▶ [What you will do]: All entries below need to be written out exactly, but without their pictures.

Collected data

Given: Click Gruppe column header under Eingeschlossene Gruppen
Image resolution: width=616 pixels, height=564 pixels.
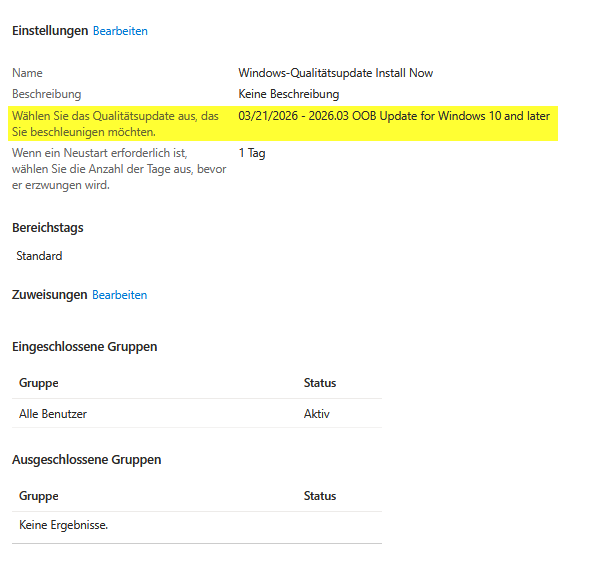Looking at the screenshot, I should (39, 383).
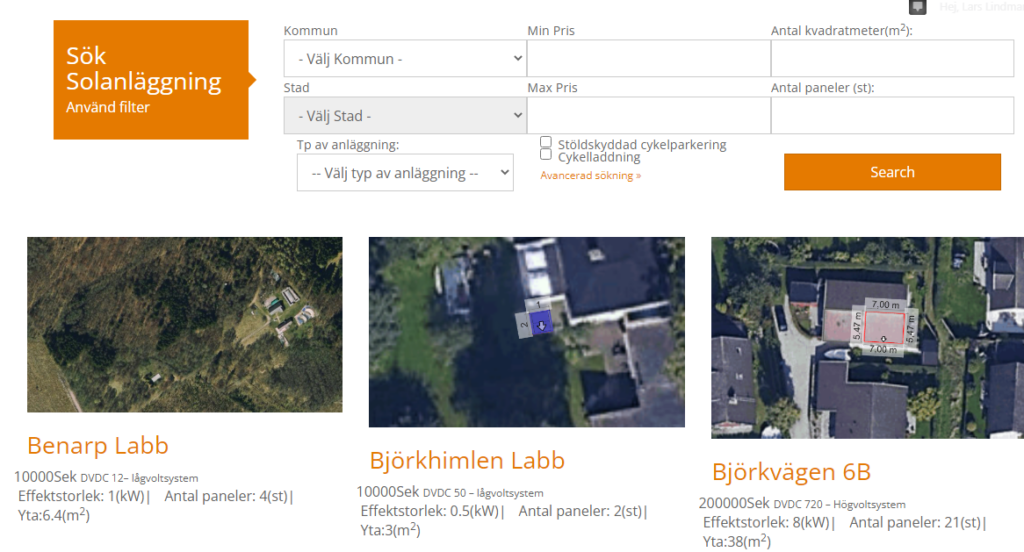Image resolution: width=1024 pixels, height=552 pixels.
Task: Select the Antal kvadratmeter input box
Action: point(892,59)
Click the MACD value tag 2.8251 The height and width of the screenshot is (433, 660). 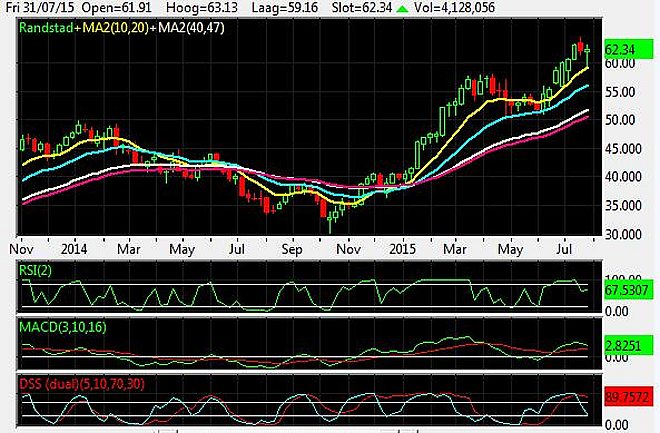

▶ [Task output]:
Given: Click Gruppe column header under Eingeschlossene Gruppen
Image resolution: width=616 pixels, height=564 pixels.
Looking at the screenshot, I should (39, 383).
Image resolution: width=1024 pixels, height=552 pixels.
Task: Select the Antal kvadratmeter input box
Action: point(892,59)
Click the MACD value tag 2.8251 The height and width of the screenshot is (433, 660). 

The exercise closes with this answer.